Leadership is not about the power you hold, but the people you help grow.

Julie Lynn Yacoub
Julie Lynn Yacoub
Principal, Laboratory Operations & Data Solutions
Exact Sciences
Grow Your Professional Garden

Shakespeare famously wrote, “Some men are born great. Some men achieve greatness. Some men have greatness thrust upon them.”

This line is often quoted as inspiration. I have always understood it as a warning.

In modern organizations, we too often confuse authority with legitimacy and career progression with personal worth. At its worst, this mindset echoes the Divine Right of Kings—the belief that power alone justifies itself. Statements like, “You should follow my leadership because I’m [TITLE],” are subtle but corrosive. Authority can be granted instantly; wisdom cannot. And not everyone who receives power is prepared to use it well.

Anyone who has ever had a boss has seen this dynamic play out. But leadership is not only about those who acquire authority; it is also about those still working toward their own definition of greatness.

Early in my career, I missed the memo that you weren’t supposed to care deeply about the people you worked with. What I noticed instead was that most people are not chasing status for its own sake. They want to be recognized for work that matters, in ways that matter to them.

As my responsibilities grew, I realized something else: while I actively sought mentors and counsel, many others were simply winging it—often with predictable consequences. That realization shifted my focus. Rather than asking how to advance myself, I began asking how to help others become great in the ways they aspired to be.

Sometimes that meant offering direct, uncomfortable feedback on a résumé or a career move. Other times, it meant sitting in a diner after work, listening quietly, passing tissues, and saying very little. And occasionally, it meant telling someone they were wrong—clearly, kindly, and without ambiguity—while also offering a concrete path forward.

Conventional wisdom tells us that organizations are competitive by nature: look out for yourself, outmaneuver others, be the last one standing. In the short term, this approach can appear effective.

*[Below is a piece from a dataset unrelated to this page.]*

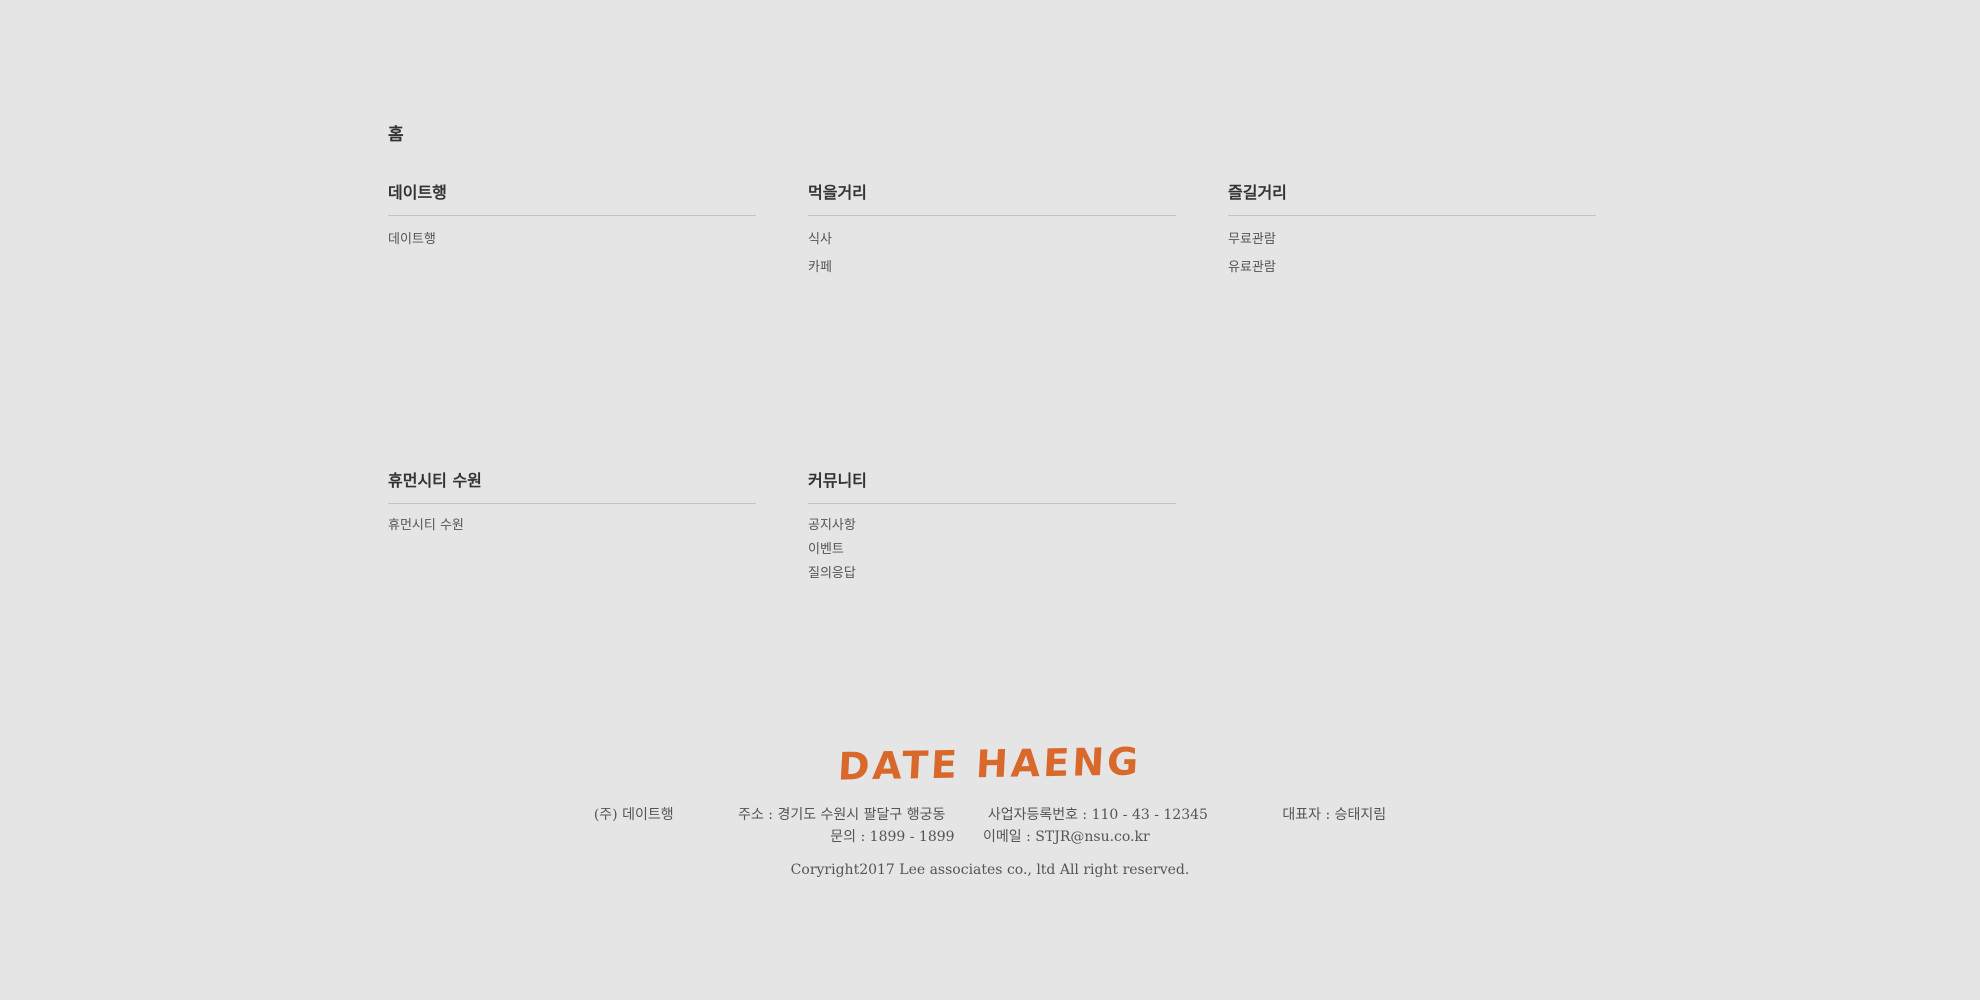 The image size is (1980, 1000). I want to click on section-community: 커뮤니티 공지사항 이벤트 질의응답, so click(992, 528).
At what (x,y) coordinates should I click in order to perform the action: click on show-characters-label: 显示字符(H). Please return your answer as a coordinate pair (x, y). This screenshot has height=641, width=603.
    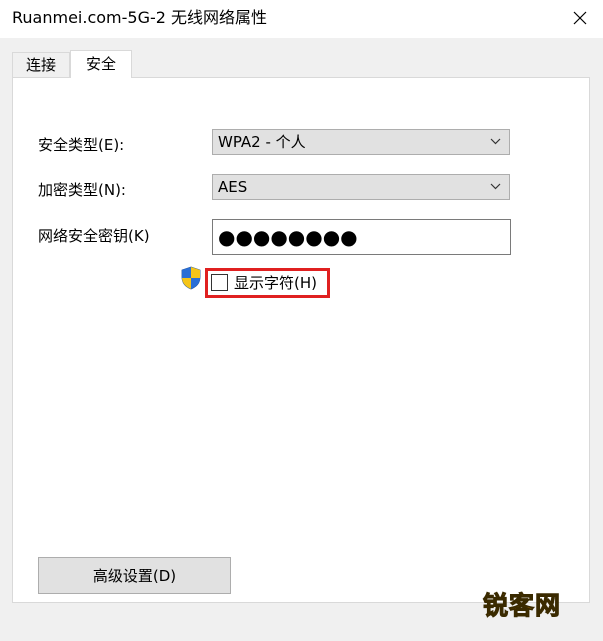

But over time, I have seen it hollow organizations out. Burnout replaces trust. Talent disengages quietly. Systems become brittle.

The strongest organizations I’ve seen are built differently. Their leaders invest in people rather than consuming them, dividing them, or attempting to outlast them.

Business language often calls this teamwork, culture, or win-win thinking. There is a simpler and more honest word.

Love.

Not sentimentality. Not indulgence. Commitment. Caring enough about people to help them grow, to tell the truth when it is uncomfortable, and to make hard decisions with intention rather than indifference. Love accepts responsibility for outcomes, including the discomfort that comes with honesty.

This is how I think about leadership.

Be a gardener: help people identify what is holding them back and remove what no longer serves them.

Be a curator: help them recognize when what is merely good is preventing them from reaching what is best.

When leaders take responsibility for the growth of others—deliberately, consistently, and without ego—greatness stops being accidental and becomes inevitable.